Part 30 (1/2)
”Yes,” she said, ”Tumpany is a good fellow at heart. And, like most people who drink, when he is himself he is a quite delightful person.”
She went out into the hall, tall and beautiful, the jewels in her hair and on her hands sparkling in the candlelight.
Morton Sims took one of the candles from the table and went up to the couch.
A shadow flickered over the face of the man who was lying there.
It was but momentary, but in that instant the watcher became cold. The silver of the candle-stick stung the palm of a hand which was suddenly wet.
This tranquil, lovely room with its soft yellow light, dissolved and s.h.i.+fted like a scene in a dream... .
... It was a raw winter's morning. The walls were the whitewashed walls of a prison mortuary. There was a smell of chloride of lime... .
And lying upon a long zinc slab, with little grooves and depressions running down to the eye-hole of a drain, was a still figure whose face was a ghastly caricature of this face, hideously, revoltingly alike ...
Mary Lothian, Tumpany, and two maid-servants came into the room, and with some difficulty the poet was carried upstairs.
He was hardly laid upon his bed when the rain came, falling in great sheets with a loud noise, cooling and purging the hot air.
CHAPTER III
PSYCHOLOGY OF THE INEBRIATE, AND THE LETTER OF JEWELLED WORDS
”Verbosa ac grandis epistola venit a Capreis.”
--_Juvenal._
It was three days after the accident.
Gilbert lay in bed. His head was crossed with bandages, his wrist was wrapped with lint and a wet compress was upon the ankle of his strained left foot.
The windows of his bedroom were wide to the sun and air of the morning.
There were two pleasant droning sounds. A bee was flying round the room, and down below in the garden Tumpany was mowing the strip of lawn before the house. Gilbert was very tranquil. He was wrapped round with a delicious peace of mind and body. He seemed to be floating in some warm ether of peace.

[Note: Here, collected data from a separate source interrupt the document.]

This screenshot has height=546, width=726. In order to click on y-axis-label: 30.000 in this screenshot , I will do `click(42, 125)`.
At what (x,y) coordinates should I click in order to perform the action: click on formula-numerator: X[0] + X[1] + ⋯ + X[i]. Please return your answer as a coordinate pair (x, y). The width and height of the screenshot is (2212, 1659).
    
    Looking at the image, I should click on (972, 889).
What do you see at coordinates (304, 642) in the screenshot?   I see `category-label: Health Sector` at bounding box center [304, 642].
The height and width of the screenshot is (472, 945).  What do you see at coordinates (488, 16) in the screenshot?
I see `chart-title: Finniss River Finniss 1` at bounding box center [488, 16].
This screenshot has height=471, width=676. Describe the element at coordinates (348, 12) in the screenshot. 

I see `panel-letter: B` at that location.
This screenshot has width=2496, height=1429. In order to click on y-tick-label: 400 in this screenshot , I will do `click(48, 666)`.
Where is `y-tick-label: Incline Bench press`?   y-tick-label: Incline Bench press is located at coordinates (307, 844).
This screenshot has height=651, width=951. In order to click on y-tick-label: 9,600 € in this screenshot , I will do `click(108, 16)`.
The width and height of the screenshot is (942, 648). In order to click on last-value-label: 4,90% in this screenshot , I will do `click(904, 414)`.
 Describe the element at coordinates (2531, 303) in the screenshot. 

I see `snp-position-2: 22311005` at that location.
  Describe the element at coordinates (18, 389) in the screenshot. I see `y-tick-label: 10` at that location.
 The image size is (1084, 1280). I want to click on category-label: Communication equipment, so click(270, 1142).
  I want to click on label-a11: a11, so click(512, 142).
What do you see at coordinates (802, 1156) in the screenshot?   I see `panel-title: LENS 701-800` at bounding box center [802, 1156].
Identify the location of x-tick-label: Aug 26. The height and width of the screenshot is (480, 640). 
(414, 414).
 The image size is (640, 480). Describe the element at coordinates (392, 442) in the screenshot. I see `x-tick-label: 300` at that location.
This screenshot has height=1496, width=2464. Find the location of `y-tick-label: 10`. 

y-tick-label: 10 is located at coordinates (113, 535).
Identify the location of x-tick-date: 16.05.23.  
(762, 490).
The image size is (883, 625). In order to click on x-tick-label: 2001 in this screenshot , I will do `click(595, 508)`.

There was a table by the side of his bed. In a slender vase upon it was a single marguerite daisy with its full green stem, its rays of white--Chinese white in a box of colours--round the central gold. Close to his hand, upon the white turned down sheet was a copy of ”John Inglesant.” It was a book he loved and could always return to, and he had had his copy bound in most sumptuous purple.
Mary came into the bedroom.
She was carrying a little tray upon which there was a jug of milk and a bottle of soda water. There was a serene happiness upon her face. She had him now--the man she loved! He was hers, her own without possibility of interference. She was his Providence, he depended utterly upon her.
There are not many women like this in life, but there are some. Perhaps they were more frequent in the days of the past. Women who have no single thought of Self: women whose thoughts are always prayers: women in whose veins love takes the place of blood, whose hearts are cisterns of sweet charity, whose touch means healing, whose voices are like harps that sound forgiveness and devotion alone.
She put the tray upon the bedside table and sat down upon the bed, taking his unwounded hand in hers, stroking it with the soft cus.h.i.+ons of her fingers, holding up its well-shaped plumpness as if it were a toy.
”There is something so comic about your hands, darling!” she said. ”They are so nice and fat and jolly. They make me want to laugh!”
To Gilbert his wife's happy voice seemed but part of the dream-like peace which lay upon him. He was drowsy with incense. How fresh and fragrant she was! he thought idly. He pulled her down to him and kissed her and the gilded threads of her hair brushed his forehead. Her lips were cool as violets with the dew upon their petals. She belonged to him. She was part of the pleasant furniture of the room, the hour!